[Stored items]
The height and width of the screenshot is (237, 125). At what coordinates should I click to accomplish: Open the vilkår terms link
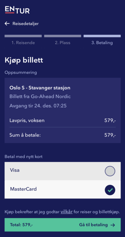click(x=67, y=212)
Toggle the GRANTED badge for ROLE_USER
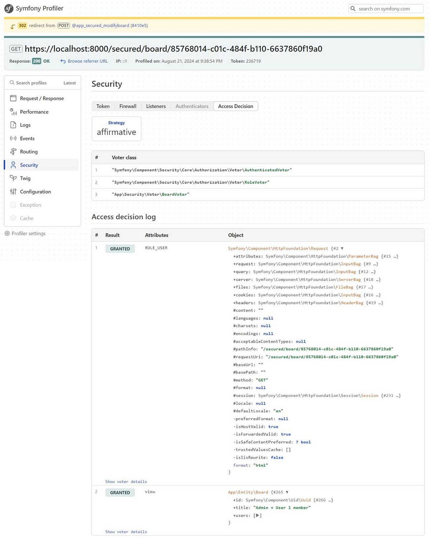 coord(120,249)
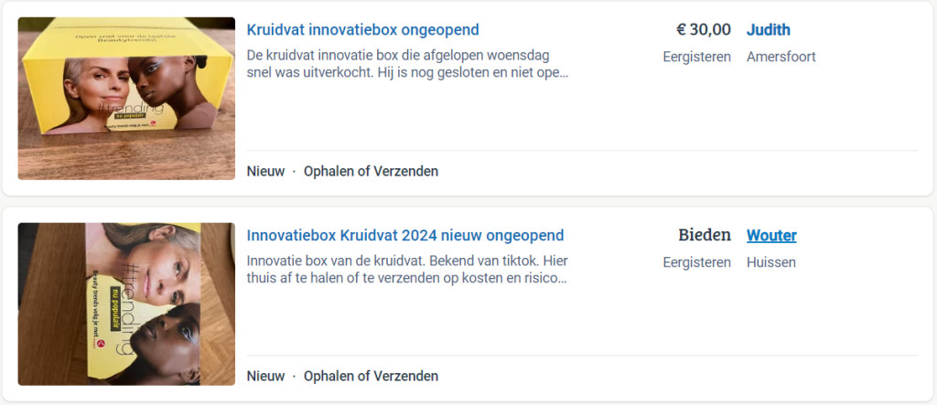
Task: Click 'Ophalen of Verzenden' on the €30 listing
Action: (x=371, y=171)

(PROBLEM STATEMENT): Without including any images, output the data exactly as given.

(COMPLETED EXERCISE):
The height and width of the screenshot is (237, 125). At what coordinates should I click to accomplish: Open the vilkår terms link
click(x=67, y=212)
Toggle the GRANTED badge for ROLE_USER
 coord(120,249)
Task: Click 'Ophalen of Verzenden' on the €30 listing
Action: (x=371, y=171)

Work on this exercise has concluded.